HOMEWORK 7
The purpose of the homework is to practice how to draw phylogenetic trees from
multiple sequence alignments with clustalx and paup, and to find blocks within the alignment using jalview.
- Retrieve target sequences from blast output, and do a multiple sequence alignment with them.
- Blast the e2f1 protein sequence against the non-redundant database with blastp program in NCBI. From the blast output, retrieve the top 10 database sequences in fasta format, and save them in one file. You can also download the script blast_get_target_seq.pl from last week's homework, and run it on tak.

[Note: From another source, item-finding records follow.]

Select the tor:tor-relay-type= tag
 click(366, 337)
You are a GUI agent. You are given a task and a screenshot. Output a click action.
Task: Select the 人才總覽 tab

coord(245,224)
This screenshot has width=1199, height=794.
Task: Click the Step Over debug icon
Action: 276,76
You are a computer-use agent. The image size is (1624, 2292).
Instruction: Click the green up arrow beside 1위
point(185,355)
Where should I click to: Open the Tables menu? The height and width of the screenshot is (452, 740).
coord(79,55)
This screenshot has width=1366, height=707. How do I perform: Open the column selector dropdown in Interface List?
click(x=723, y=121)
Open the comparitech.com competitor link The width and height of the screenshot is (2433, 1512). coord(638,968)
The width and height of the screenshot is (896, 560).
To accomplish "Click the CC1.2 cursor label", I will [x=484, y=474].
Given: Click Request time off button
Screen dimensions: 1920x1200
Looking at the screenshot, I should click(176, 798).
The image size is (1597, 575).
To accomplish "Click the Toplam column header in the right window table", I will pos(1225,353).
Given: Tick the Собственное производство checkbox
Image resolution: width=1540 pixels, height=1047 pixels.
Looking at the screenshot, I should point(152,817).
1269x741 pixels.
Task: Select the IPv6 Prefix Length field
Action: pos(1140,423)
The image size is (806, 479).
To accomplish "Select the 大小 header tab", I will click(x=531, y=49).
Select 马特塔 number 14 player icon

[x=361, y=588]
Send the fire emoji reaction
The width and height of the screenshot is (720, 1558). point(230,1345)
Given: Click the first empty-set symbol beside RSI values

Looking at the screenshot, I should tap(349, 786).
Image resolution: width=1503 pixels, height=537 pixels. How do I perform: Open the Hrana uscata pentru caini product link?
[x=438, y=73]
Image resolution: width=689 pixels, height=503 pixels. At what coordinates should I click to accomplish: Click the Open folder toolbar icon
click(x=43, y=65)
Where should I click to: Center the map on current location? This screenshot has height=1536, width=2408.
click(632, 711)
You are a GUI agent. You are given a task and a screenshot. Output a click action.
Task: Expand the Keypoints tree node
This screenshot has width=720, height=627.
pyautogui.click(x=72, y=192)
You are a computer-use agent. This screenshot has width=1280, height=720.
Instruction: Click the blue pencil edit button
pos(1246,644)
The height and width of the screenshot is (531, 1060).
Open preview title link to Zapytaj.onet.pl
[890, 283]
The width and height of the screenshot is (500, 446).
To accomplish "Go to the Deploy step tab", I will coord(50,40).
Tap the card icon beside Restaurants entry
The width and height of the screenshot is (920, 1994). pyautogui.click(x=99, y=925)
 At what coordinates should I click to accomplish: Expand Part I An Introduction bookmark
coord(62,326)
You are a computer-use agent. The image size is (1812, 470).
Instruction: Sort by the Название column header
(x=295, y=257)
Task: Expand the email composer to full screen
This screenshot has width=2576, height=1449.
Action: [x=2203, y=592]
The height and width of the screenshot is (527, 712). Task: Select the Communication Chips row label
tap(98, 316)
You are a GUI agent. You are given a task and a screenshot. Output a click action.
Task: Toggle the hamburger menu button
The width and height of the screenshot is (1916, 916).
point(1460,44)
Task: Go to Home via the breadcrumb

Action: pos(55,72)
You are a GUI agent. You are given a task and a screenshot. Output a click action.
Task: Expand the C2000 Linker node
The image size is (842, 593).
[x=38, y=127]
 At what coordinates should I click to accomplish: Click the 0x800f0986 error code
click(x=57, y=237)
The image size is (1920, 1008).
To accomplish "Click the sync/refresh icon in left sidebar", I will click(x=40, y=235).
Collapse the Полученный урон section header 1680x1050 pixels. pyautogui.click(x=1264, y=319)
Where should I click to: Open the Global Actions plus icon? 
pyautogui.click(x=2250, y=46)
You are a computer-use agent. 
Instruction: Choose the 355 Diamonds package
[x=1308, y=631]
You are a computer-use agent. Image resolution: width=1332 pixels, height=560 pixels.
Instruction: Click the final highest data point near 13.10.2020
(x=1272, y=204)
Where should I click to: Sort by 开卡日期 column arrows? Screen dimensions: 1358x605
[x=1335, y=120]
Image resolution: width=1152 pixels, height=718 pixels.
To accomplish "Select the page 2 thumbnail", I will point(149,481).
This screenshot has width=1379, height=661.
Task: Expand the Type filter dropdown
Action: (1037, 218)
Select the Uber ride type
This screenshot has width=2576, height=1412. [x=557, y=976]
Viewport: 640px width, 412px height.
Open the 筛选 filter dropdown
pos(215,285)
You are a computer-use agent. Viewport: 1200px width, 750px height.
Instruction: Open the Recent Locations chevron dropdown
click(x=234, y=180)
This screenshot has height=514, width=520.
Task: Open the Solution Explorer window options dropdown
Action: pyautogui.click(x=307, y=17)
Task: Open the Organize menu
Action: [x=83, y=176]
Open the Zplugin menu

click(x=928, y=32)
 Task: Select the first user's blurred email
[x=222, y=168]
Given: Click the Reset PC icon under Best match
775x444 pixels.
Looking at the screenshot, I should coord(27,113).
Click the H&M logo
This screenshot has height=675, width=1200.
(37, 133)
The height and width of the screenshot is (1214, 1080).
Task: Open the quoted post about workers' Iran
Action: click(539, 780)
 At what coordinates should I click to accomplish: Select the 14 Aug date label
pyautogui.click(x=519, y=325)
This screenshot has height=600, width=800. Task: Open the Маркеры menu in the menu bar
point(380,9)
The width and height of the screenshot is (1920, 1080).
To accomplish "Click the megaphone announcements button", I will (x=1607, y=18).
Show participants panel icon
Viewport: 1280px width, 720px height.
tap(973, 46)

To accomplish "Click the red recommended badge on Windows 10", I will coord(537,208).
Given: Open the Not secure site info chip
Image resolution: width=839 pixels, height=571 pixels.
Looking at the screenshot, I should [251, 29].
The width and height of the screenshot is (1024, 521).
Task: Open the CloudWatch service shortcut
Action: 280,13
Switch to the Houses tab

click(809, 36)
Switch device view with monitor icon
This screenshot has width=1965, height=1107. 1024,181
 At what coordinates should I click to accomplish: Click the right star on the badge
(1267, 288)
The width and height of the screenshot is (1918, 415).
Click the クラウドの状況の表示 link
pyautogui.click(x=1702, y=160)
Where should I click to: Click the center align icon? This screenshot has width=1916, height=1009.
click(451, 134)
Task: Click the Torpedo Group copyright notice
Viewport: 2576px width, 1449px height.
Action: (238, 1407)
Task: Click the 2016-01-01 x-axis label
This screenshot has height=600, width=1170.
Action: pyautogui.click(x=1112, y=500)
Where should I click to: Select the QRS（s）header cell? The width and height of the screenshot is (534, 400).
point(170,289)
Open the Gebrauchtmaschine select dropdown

- On tak, after opening clustalx, load the file with the top 10 database sequences from File->Load Sequence. Look at the alignment on the window, you will find one sequence is very different from the others. You should discard this sequence. To delete this protein, you can first highlight it, and click on Cut Sequence from Edit panel. You can choose the alignment format as MSF by Alignment->Output Format Option. Then do the complete alignment with Alignment->Do Complete Alignment. The newly produced alignment file ends with .msf. For example, if the name of the top 10 database sequence file is e2f1_out, the alignment file will be e2f1_out.msf. To exit from clustalx with File->Quit.
- Draw the corresponding tree with paupsearch and display it with paupdisplay.
- Draw the tree with paup. On tak, type gcg. After the prompt, type paupsearch. Type YourAlignedSequenceName{*} after the prompt as "What aligned sequences to analyze". "*" means all the aligned sequences. For example, if the alignment file is e2f1_out.msf, it would be "e2f1_out.msf{*}". There are several different types of tree search options. For this question, we can choose to reconstruct neighbor-joining tree. Then, name your tree.
- Display the tree with paupdisplay. Type paupdisplay on tak and follow the prompts. You can choose display Description and plot of trees. The optimality criterion for the tree description as parsimony. For plot output options, choose Plot on LASERWRITER attached to HomeDir:graphics.ps.
- Find the blocks within the multiple sequence alignment with jalview on tak.
- To open the jalview window, type java jalview.AlignFrame YourAlignedSequenceName File MSF at the tak command line. YourAlignedSequenceName is the name of your multiple sequence alignment file you got from step 1. All letters are case sensitive. Because this file is in MSF format, the name after File has to be MSF.
- In order to select a block, you need to delete all the gaps in the alignment. To delete select portions of the sequences, first highlight the position you like to delete to, then click on Edit. You can remove all the sequences to the left of that position with Remove sequence<-left of selected column. You can do the similar thing to remove all the columns to the right of the highlighted position. But first, find the largest portion of the alignment without a gap, use it as a block. Then delete the sequences on each end by the method just described. Save the block as a new file in MSF format. Open the YourBlockFile.msf in ClustalX and the save it as a postscript file by File->Write Alignment to Postscript File. Ignore the error messages on the screen, and click CLOSE. You will find a new .ps file in your directory. Then, you can transfer this file to you desktop with ftp. You can display the result with adobe photoshop or adobe illustrator.